[noise] Stricter rules #2: PSKs fixed to 256 bits

Alex alex at centromere.net
Thu Apr 21 22:24:42 PDT 2016

On Thu, 21 Apr 2016 21:25:16 -0700
Trevor Perrin <trevp at trevp.net> wrote:

> A PSK that the server encrypts to itself, using some
> ticket-encryption key.  The server gives the ticket to the client,
> and when the client reconnects later, it presents the ticket, then
> uses the PSK.
> This is an idea from TLS, to do resumption without server-side state
> (session caches).
> To do session tickets or session cache resumption in Noise, the
> server would have to give the client a (PSK, session ticket) or (PSK,
> session ID) over an existing Noise protocol.
> Then when the client reconnects later, the client would have to send
> a session ticket or session ID, followed by an initial NoisePSK_??
> protocol message.
> The client could do something like NoisePSK_NN to add
> forward-secrecy, or even do a full handshake like NoisePSK_XX.  So
> this is another way to do zero-RTT encryption, instead of encrypting
> the first message to the server's static or semiephemeral key
> (though you could also combine all these things; there's a a lot of
> options here).
> Anyways, relevance is that PSK is more suited to things like this,
> where you're storing and then reusing a strong key, then passwords
> that might be low-entropy.

Thank you for that explanation.
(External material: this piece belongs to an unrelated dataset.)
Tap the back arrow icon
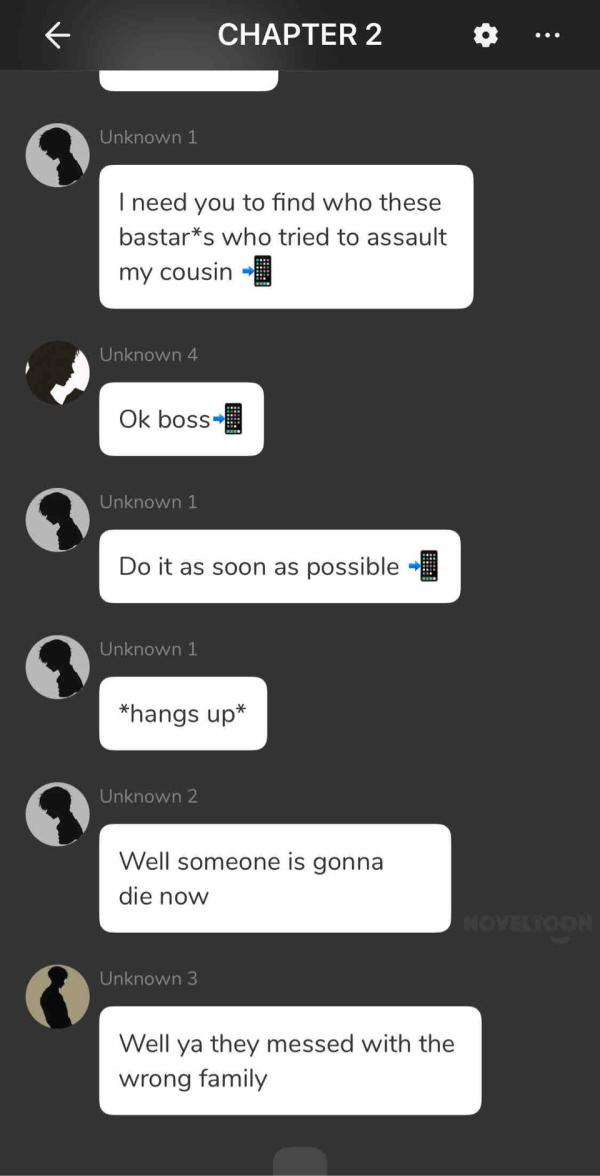The height and width of the screenshot is (1176, 600). 58,34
I realize that session tickets are
slightly tangential to your original email, but I'm interested in
higher-level use cases like this because I want to make sure that the
cacophony API provides the right primitives to allow them to happen.

I've modified the echo programs so that they use a base64 encoded PSK
file as opposed to having it specified on the command line as an ASCII

Per Rhys's suggestion off-list, I also modified the echo protocol so
that the prologue is equal to the 5 header bytes (which negotiate
the handshake parameters) so as to prevent a MITM attack.